● **PROBLEM**
List each line below that contains the string "computer". Treat the match as case-sensitive.

====

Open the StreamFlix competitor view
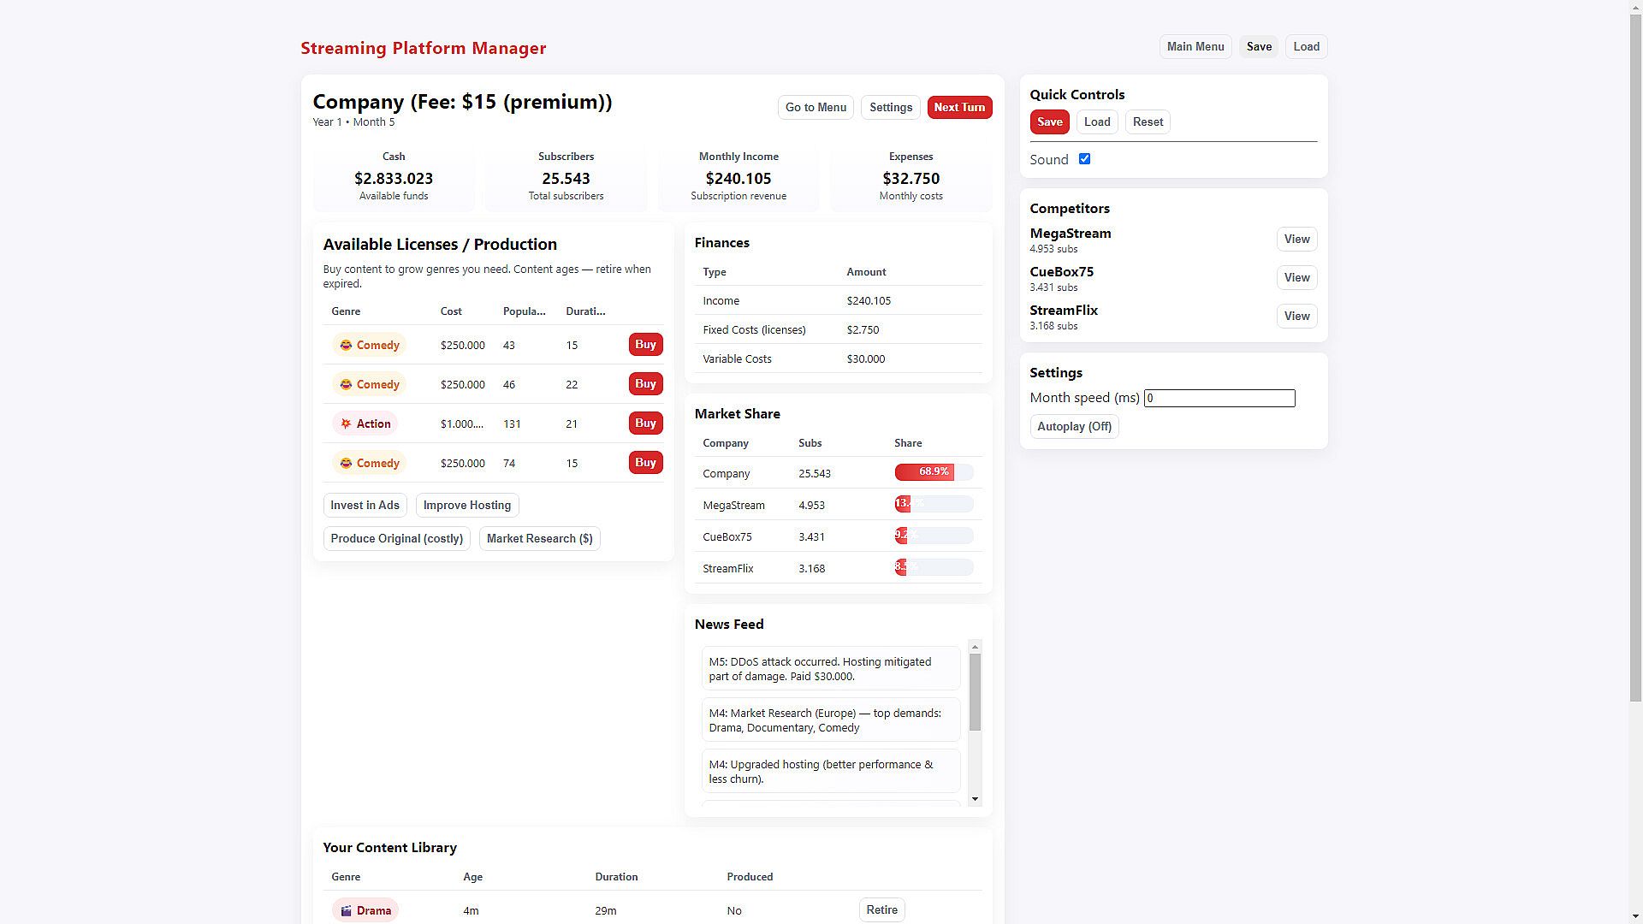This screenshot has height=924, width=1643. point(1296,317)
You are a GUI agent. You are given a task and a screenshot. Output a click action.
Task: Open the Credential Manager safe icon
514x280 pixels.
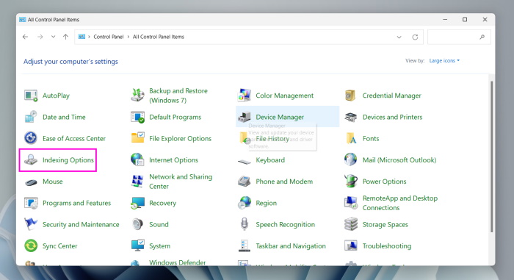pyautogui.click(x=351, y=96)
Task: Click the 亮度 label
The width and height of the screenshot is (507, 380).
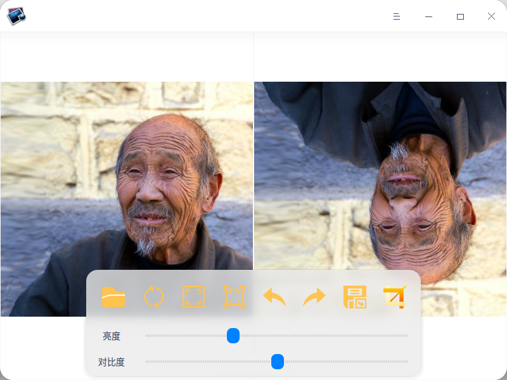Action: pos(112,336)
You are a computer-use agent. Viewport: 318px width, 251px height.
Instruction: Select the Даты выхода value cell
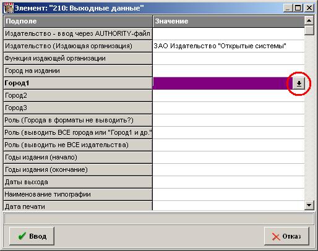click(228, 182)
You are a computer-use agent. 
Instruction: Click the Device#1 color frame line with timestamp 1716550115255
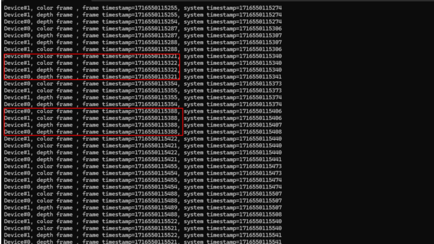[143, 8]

====

● **FULL OUTPUT**
You are a computer-use agent. Viewport: 318px width, 251px height.
You are a computer-use agent. 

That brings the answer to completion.